──────── TESTO SELEZIONATO
Nel corso delle ultime settimane i professionisti, le pubbliche amministrazioni e chiunque sia munito di una casella di posta elettronica certificata (PEC) stanno subendo una serie di attacchi attraverso semplici allegati a messaggi e-mail. Sebbene i tentativi di attacco via e-mail esistano da anni e siano sempre riconoscibili per la presenza di dettagli che esulano dalla “normalità” del destinatario (es.: messaggi da banche di cui non si è clienti che annunciano il blocco del conto corrente), questa nuova ondata di attacchi è davvero maligna e pericolosa.

Chi mai potrebbe diffidare di un messaggio PEC, inviato regolarmente da un indirizzo PEC e scritto in italiano perfetto, in più con contenuti che spesso attengono alla professione del destinatario? In Italia abbiamo inventato il sistema della PEC apposta, per avere un mezzo di comunicazione ufficialecertificatopienamente valido per fini legali e giudiziari esattamente come la raccomandata cartacea; purtroppo, però, qualcuno ha pensato bene di fare un discreto lavoro di social engineering e ha messo in piedi una campagna di invio e-mail che riguardano presunte fatture da pagare o pagate, inviti a convegni, comunicazioni da colleghi, e quant’altro possa attirare l’attenzione del professionista distratto dalla propria mole di lavoro.

Sono già tante le vittime che hanno aperto gli allegati e si sono ritrovati un ransomware che chiede un riscatto per decifrare i file del computer della vittima, ormai inutilizzabili; pertanto, la domanda che sta girando sempre più frequentemente fra chi non è stato colpito è:

Come posso difendermi?
────────────────
──────── MATERIALE FORNITO
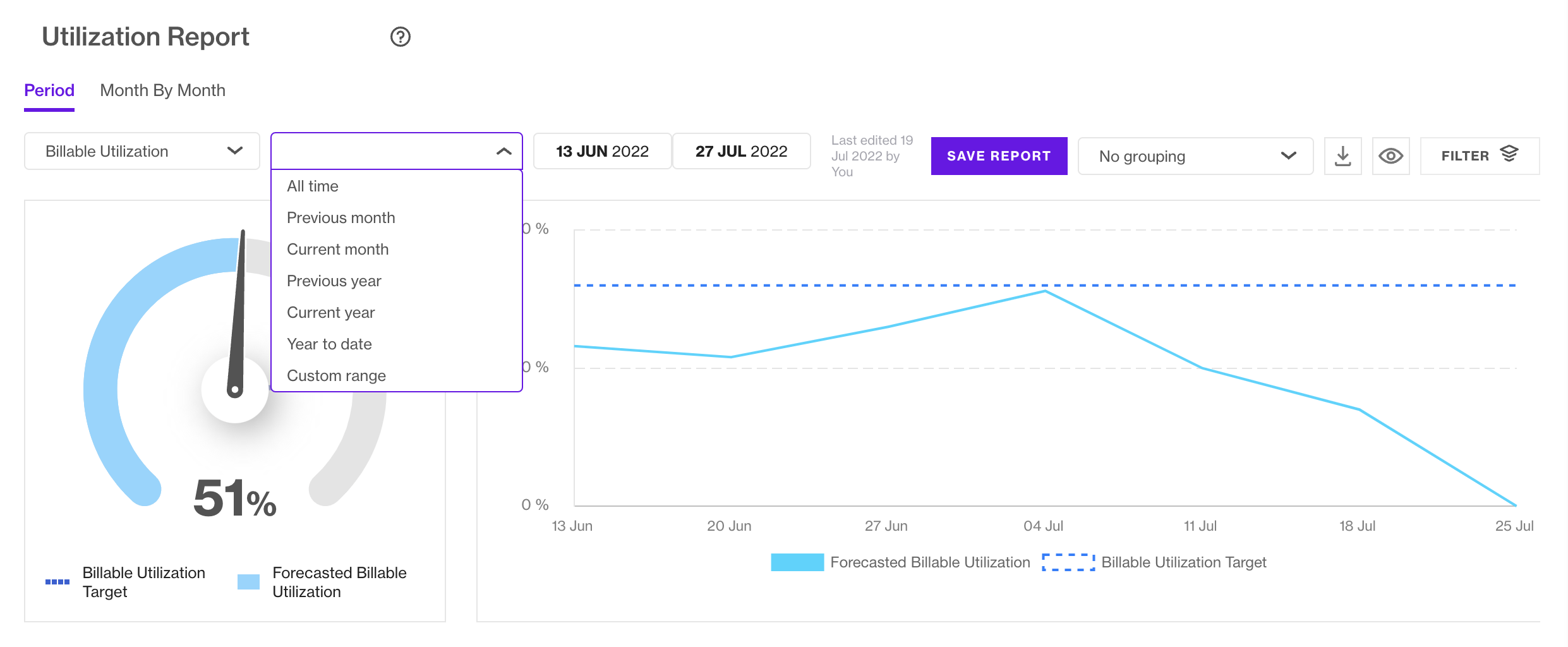1568x647 pixels.
Task: Select Previous month option
Action: (x=341, y=218)
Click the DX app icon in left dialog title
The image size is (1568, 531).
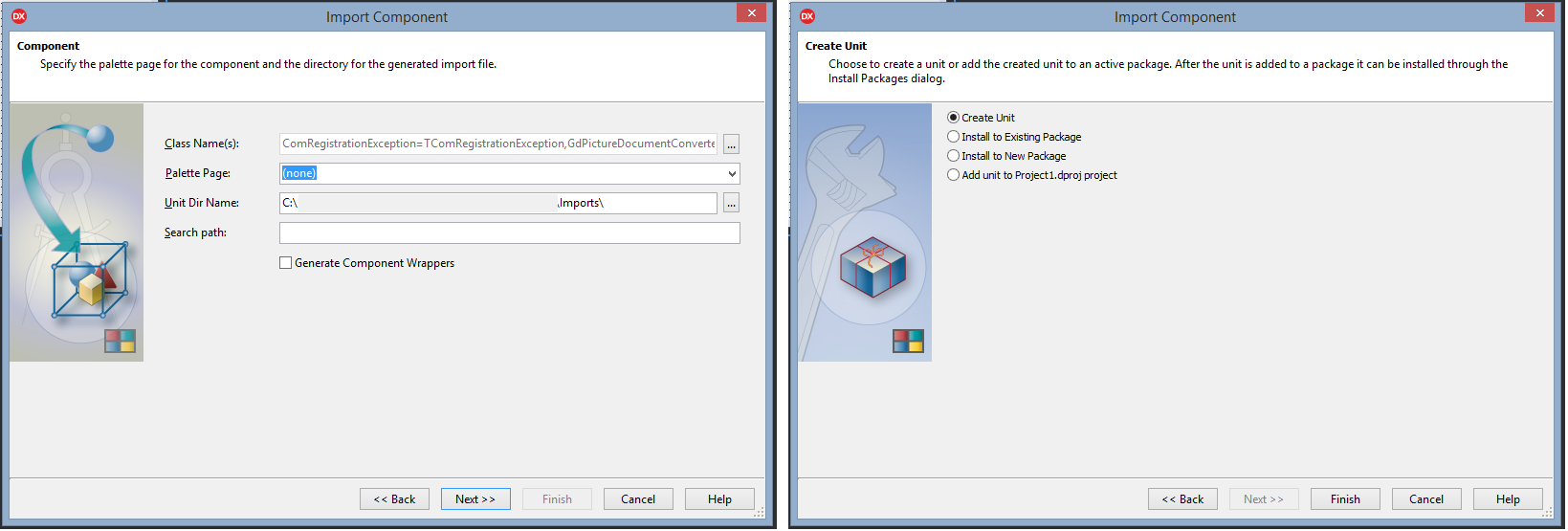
────────────────
ISTRUZIONI:
(a) Nel testo sugli attacchi PEC, chi sta subendo gli attacchi nelle ultime settimane?
(b) A quale mezzo cartaceo viene equiparata la PEC per fini legali e giudiziari?
(c) Che cosa chiede il ransomware trovato dalle vittime che hanno aperto gli allegati?
Per rispondere basatevi soltanto sul testo sugli attacchi PEC.

RISULTATO:
(a) I professionisti, le pubbliche amministrazioni e chiunque sia munito di una casella di posta elettronica certificata.
(b) Alla raccomandata cartacea.
(c) Un riscatto per decifrare i file del computer della vittima.